Work instructions
Would you retype exactly the lines from the one holding "Focus the 'Guide Devin while it works' input" through the last line of the listing, and only those, without pictures?

Information shown
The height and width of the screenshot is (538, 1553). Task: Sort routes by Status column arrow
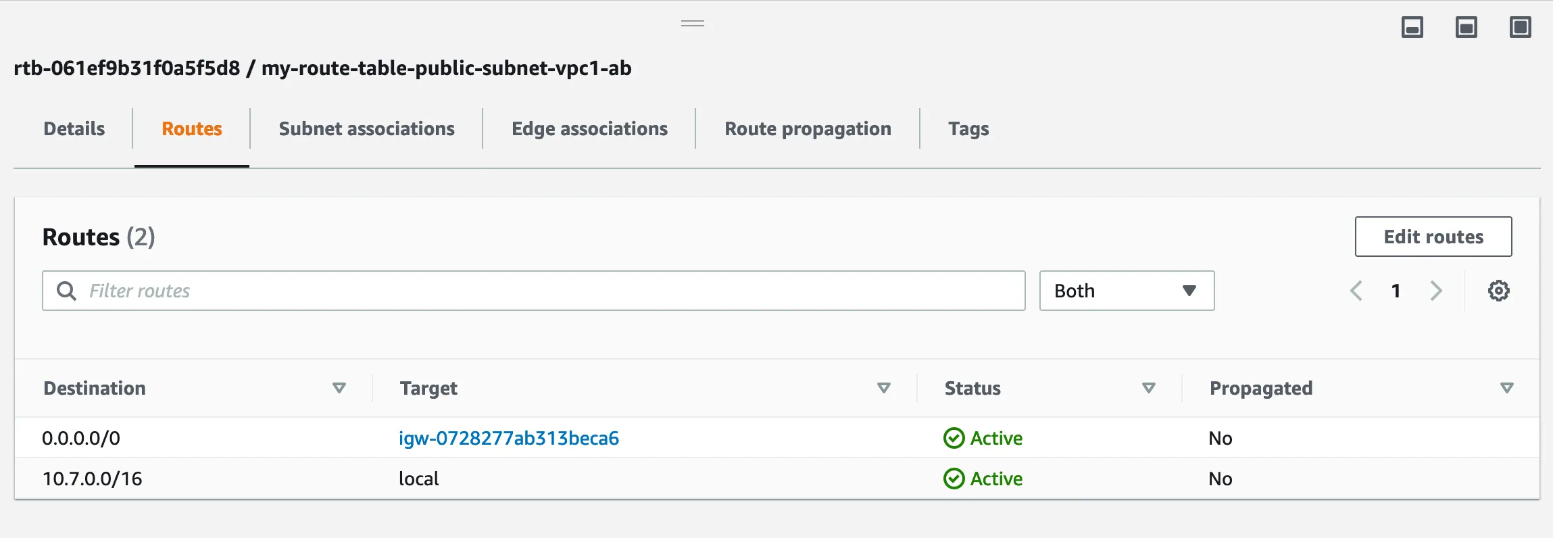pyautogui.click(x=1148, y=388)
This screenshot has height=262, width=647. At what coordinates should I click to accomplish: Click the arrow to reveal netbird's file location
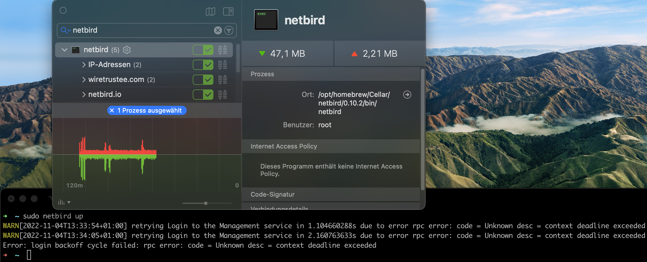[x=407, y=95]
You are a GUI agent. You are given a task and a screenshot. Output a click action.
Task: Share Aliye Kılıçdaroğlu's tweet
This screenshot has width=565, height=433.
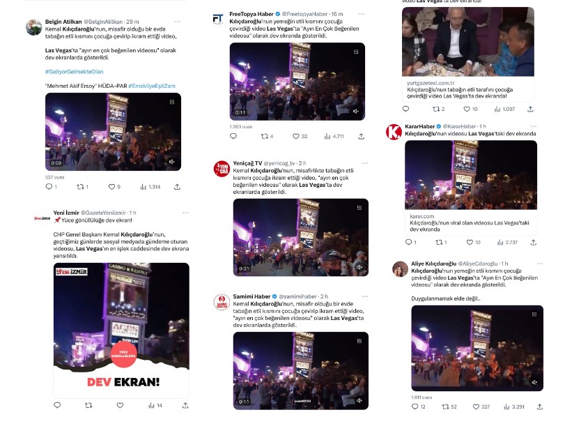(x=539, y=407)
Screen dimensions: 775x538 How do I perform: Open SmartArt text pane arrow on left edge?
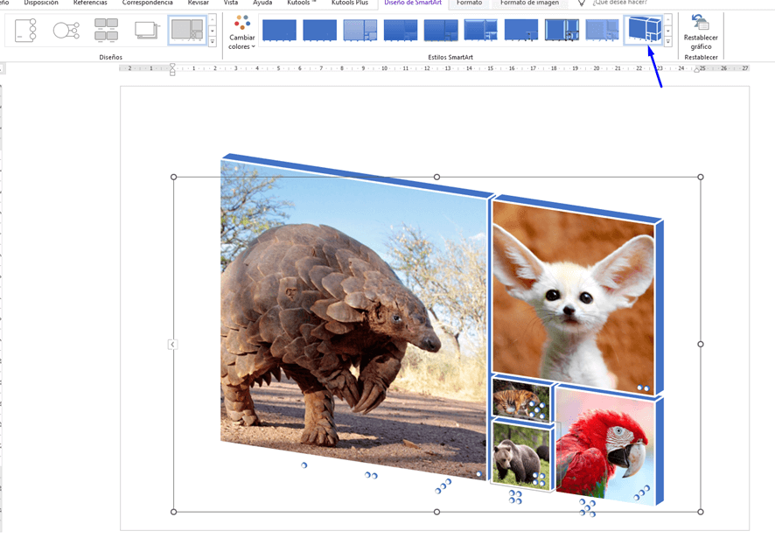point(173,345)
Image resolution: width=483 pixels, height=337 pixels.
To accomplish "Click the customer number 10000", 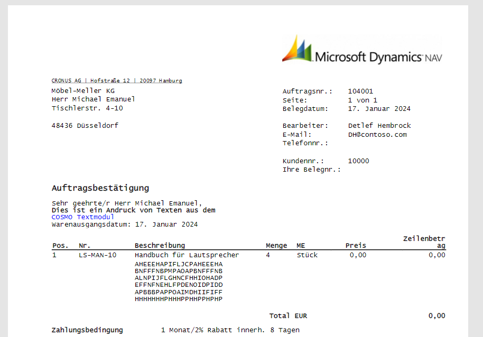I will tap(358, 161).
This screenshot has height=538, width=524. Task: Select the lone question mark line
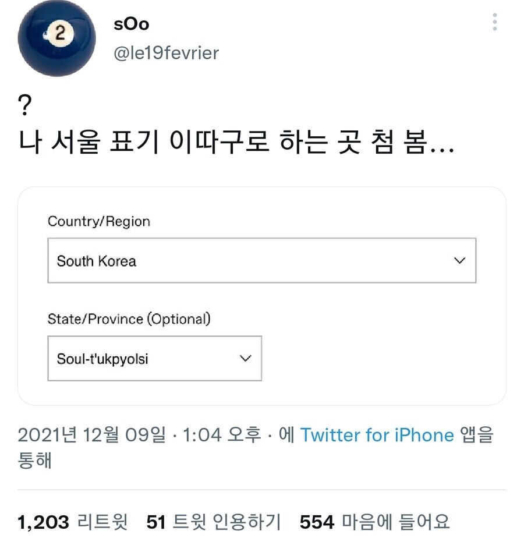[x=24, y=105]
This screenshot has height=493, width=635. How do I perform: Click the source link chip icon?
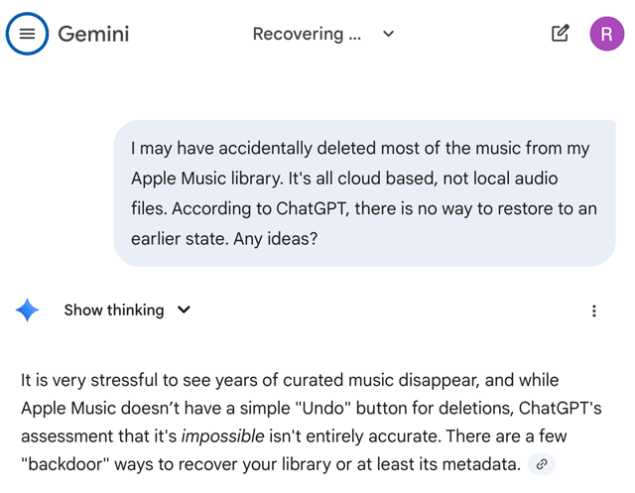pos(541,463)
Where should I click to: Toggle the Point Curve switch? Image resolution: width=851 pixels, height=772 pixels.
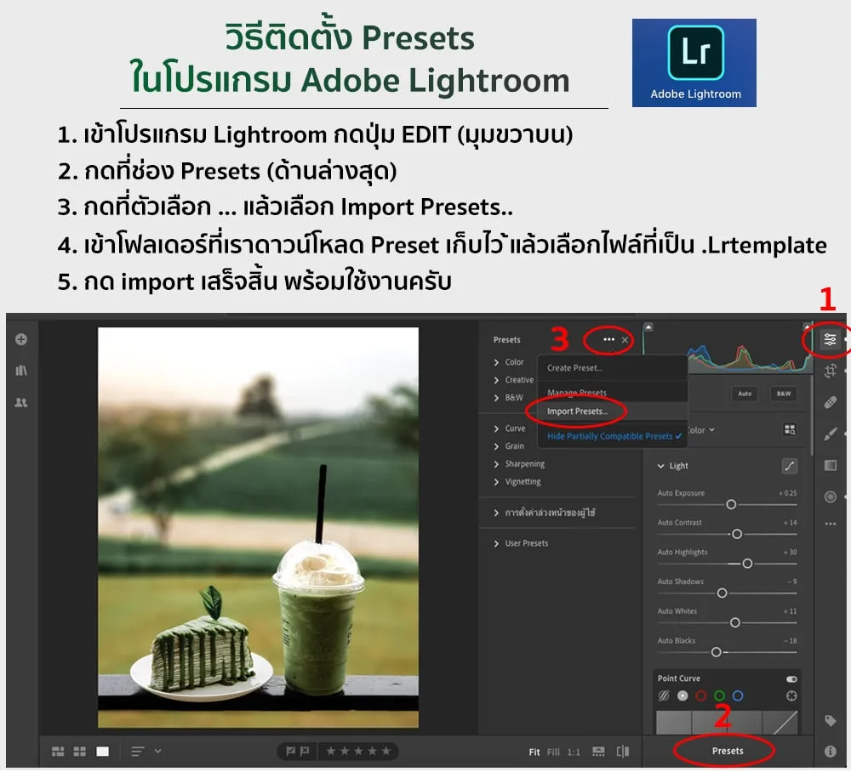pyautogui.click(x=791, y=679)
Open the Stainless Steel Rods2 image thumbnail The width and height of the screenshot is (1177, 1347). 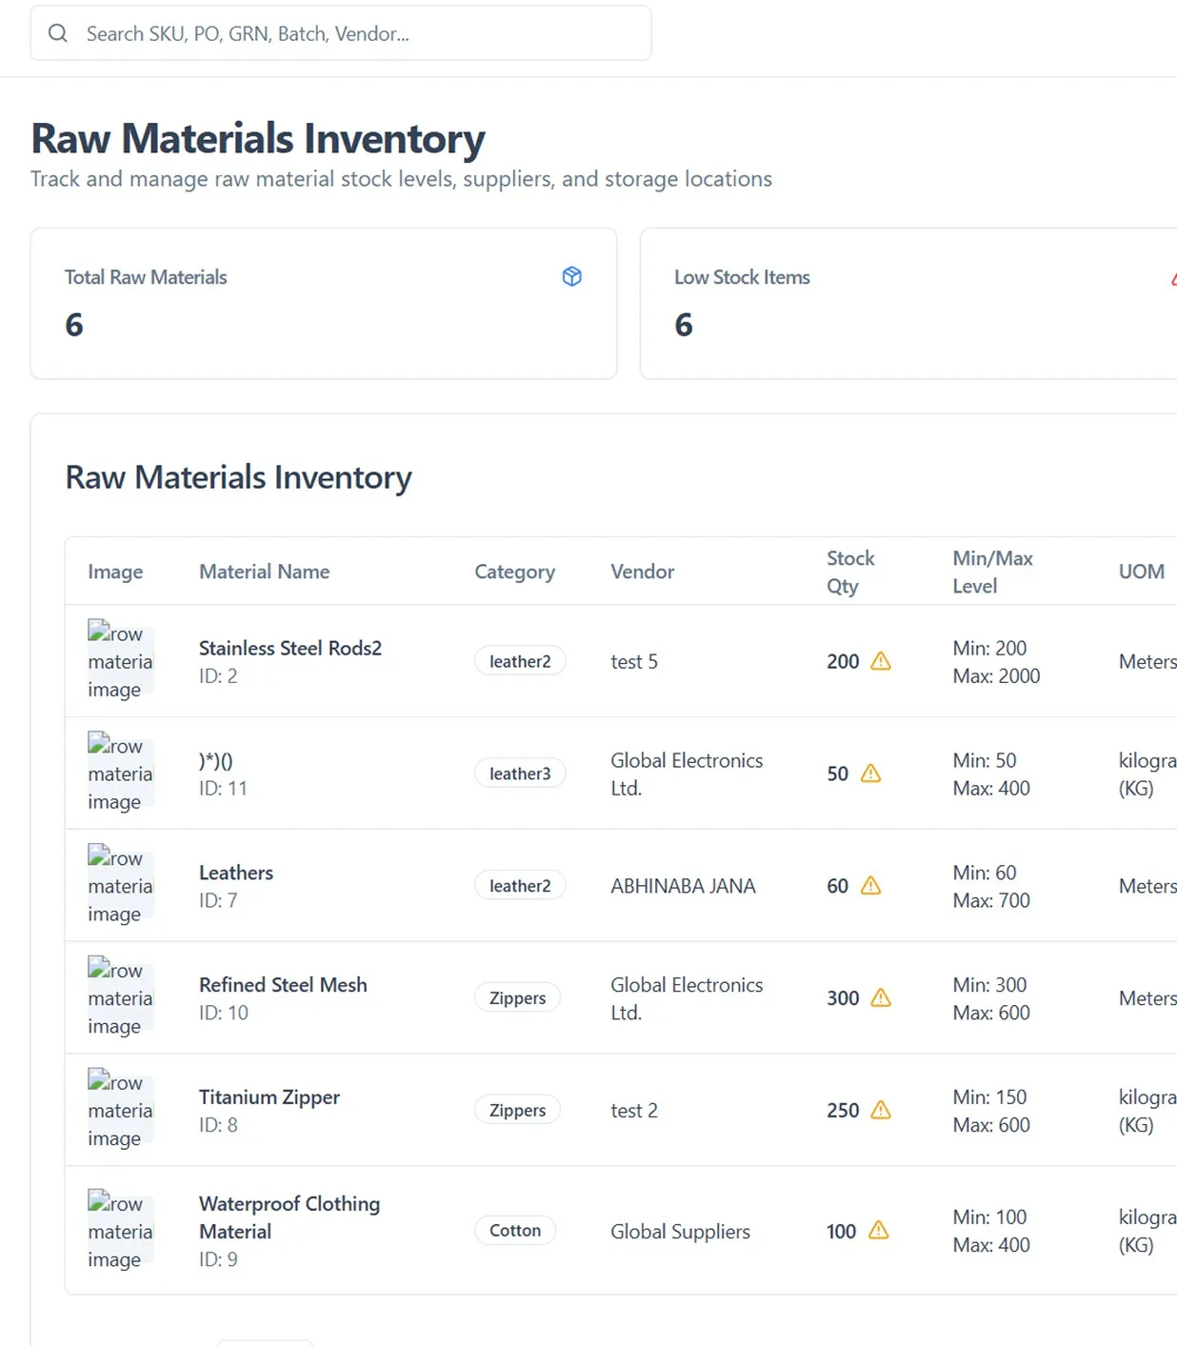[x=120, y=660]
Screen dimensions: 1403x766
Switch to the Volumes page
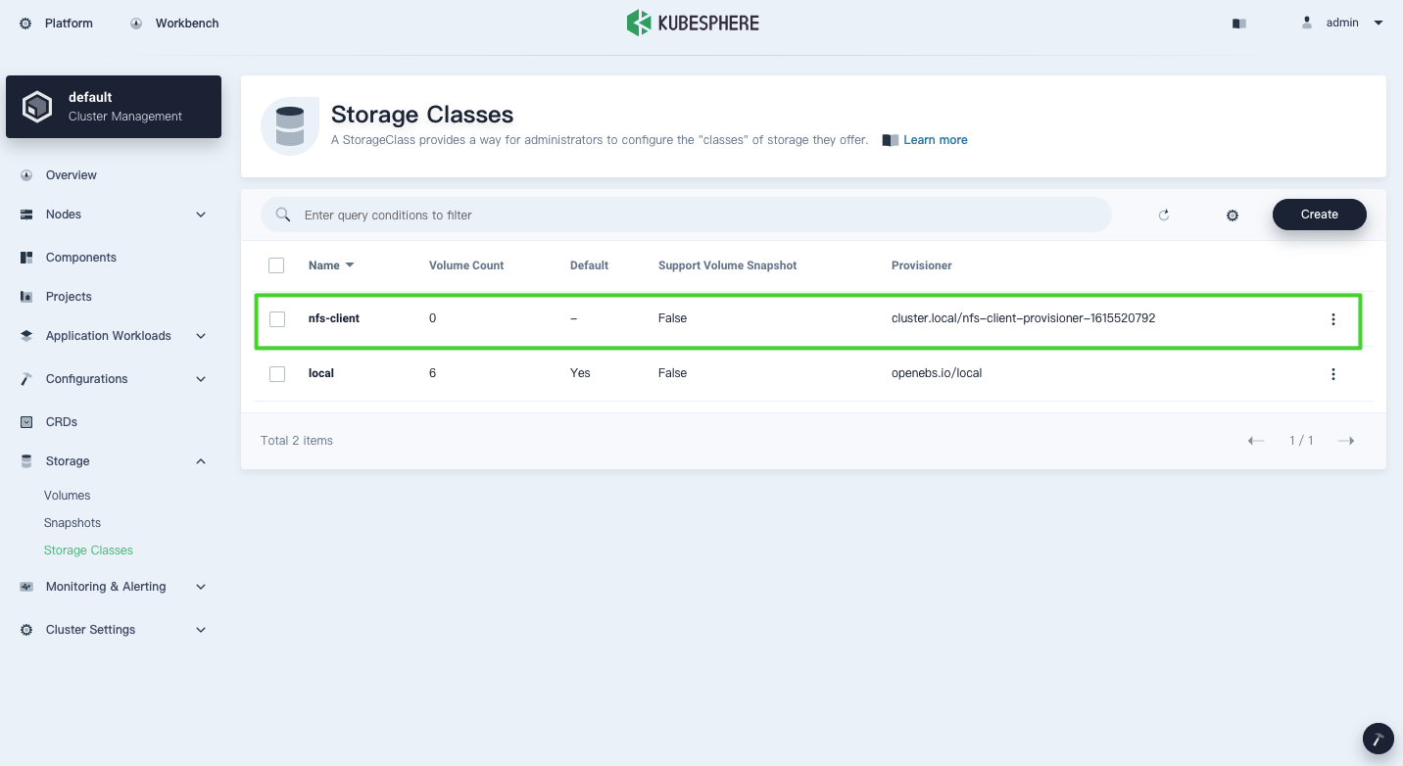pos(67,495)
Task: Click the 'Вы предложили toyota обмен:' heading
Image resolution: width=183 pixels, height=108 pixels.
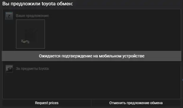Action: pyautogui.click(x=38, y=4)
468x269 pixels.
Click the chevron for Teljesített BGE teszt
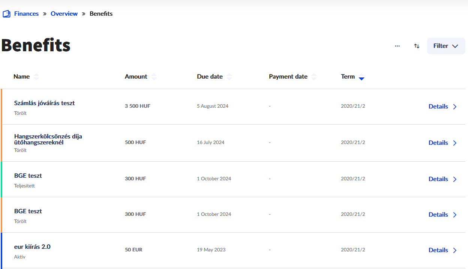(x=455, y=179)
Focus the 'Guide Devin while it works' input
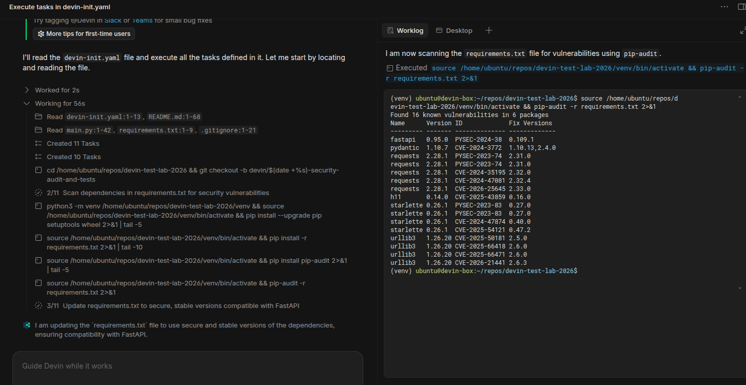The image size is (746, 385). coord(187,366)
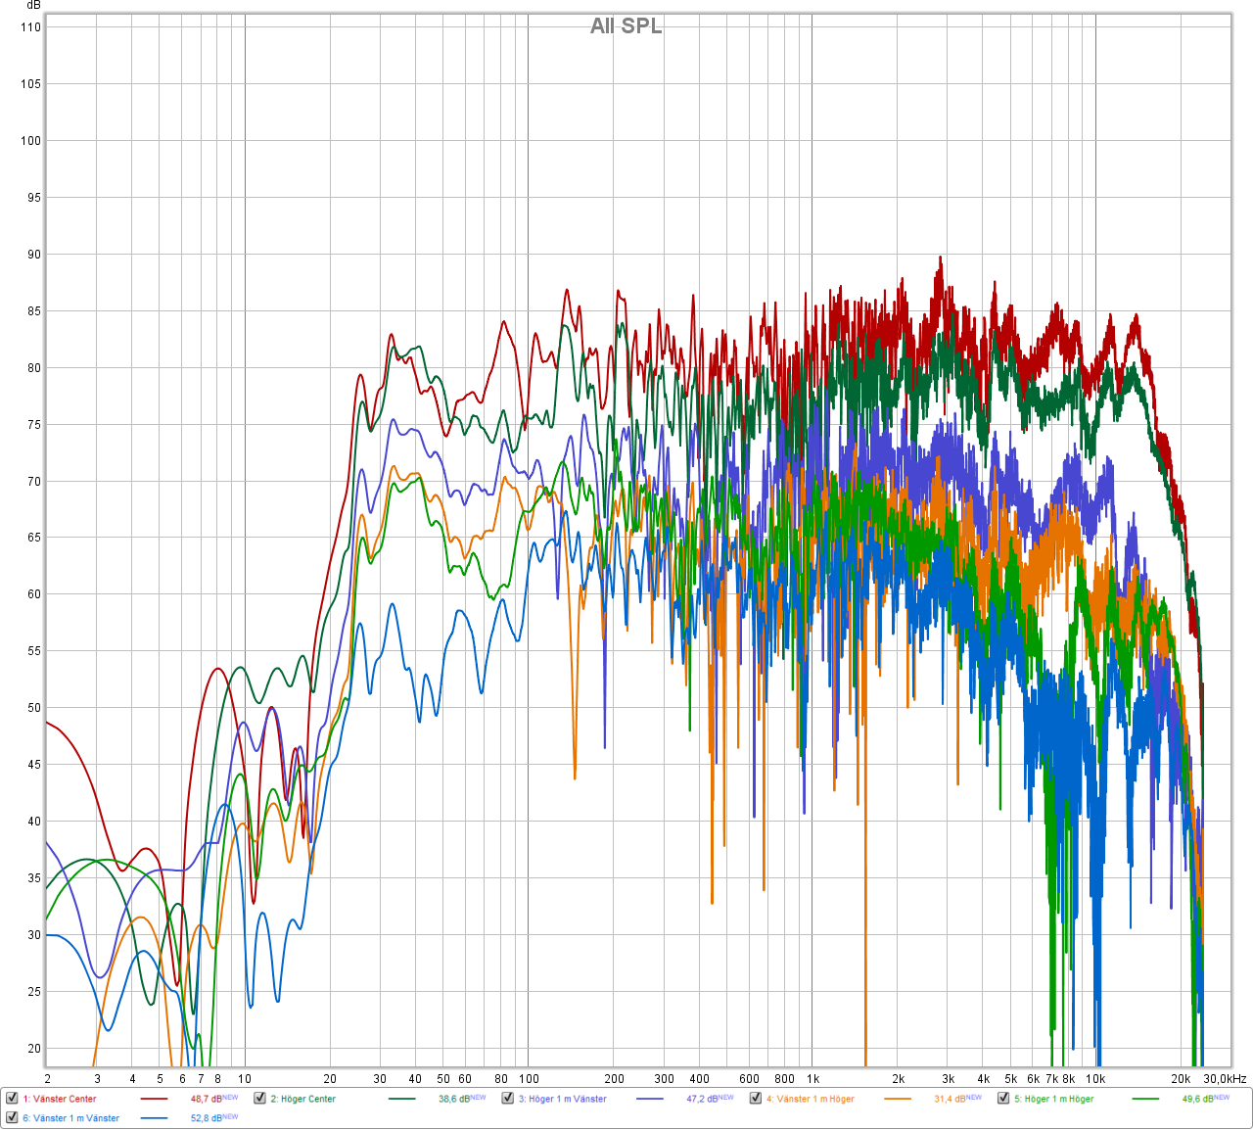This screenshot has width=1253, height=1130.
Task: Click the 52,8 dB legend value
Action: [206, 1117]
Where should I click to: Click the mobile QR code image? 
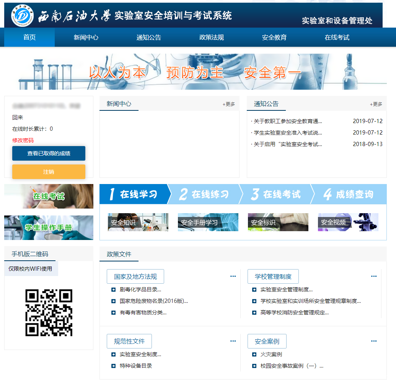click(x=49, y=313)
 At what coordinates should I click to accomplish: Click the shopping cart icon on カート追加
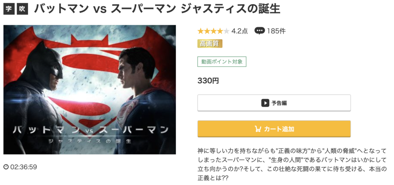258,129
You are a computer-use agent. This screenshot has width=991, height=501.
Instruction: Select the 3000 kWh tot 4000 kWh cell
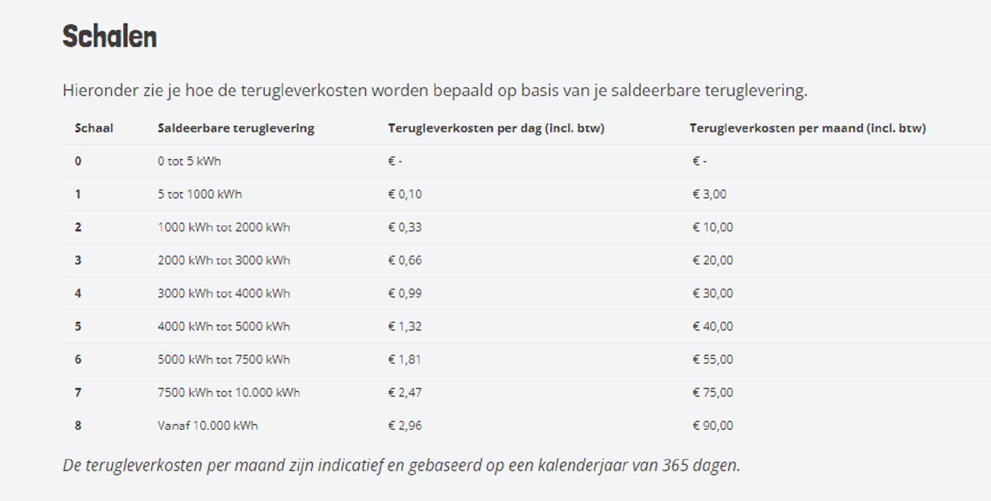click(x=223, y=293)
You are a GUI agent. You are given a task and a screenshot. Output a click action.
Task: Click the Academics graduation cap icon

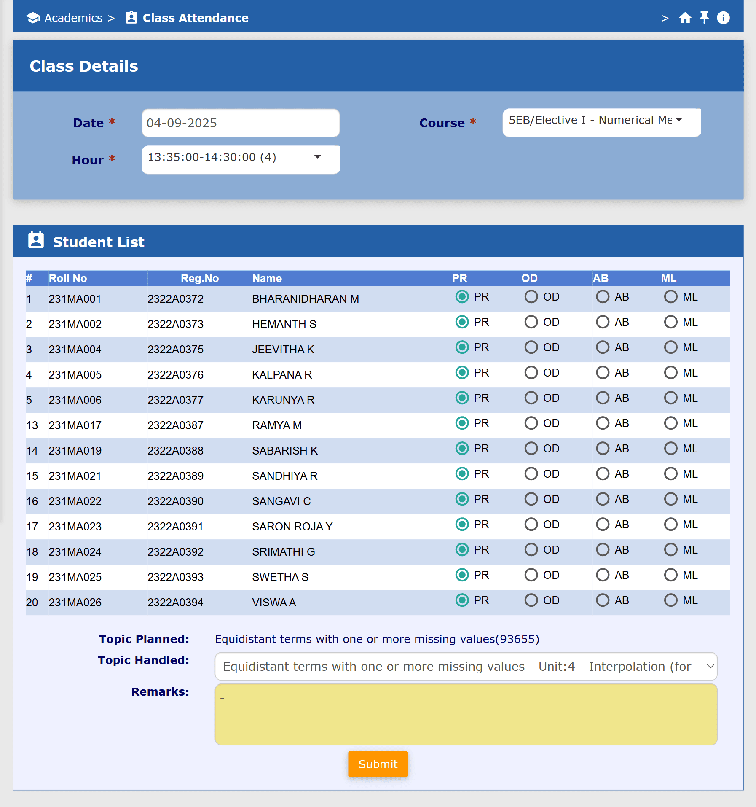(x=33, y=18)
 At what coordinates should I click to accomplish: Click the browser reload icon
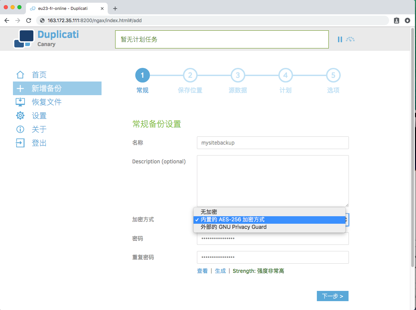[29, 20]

Solution to this problem
Focus the 'Guide Devin while it works' input
The image size is (746, 385). coord(187,366)
This screenshot has width=1253, height=1130.
Task: Click the 52,8 dB legend value
Action: [206, 1117]
Where should I click to: Click the mobile QR code image? 
click(x=49, y=313)
 At what coordinates should I click to accomplish: Click the shopping cart icon on カート追加
258,129
You are a computer-use agent. This screenshot has width=991, height=501.
Instruction: Select the 3000 kWh tot 4000 kWh cell
click(x=223, y=293)
You are a GUI agent. You are given a task and a screenshot. Output a click action.
Task: Click the Academics graduation cap icon

(x=33, y=18)
 At what coordinates should I click to accomplish: Click the browser reload icon
[29, 20]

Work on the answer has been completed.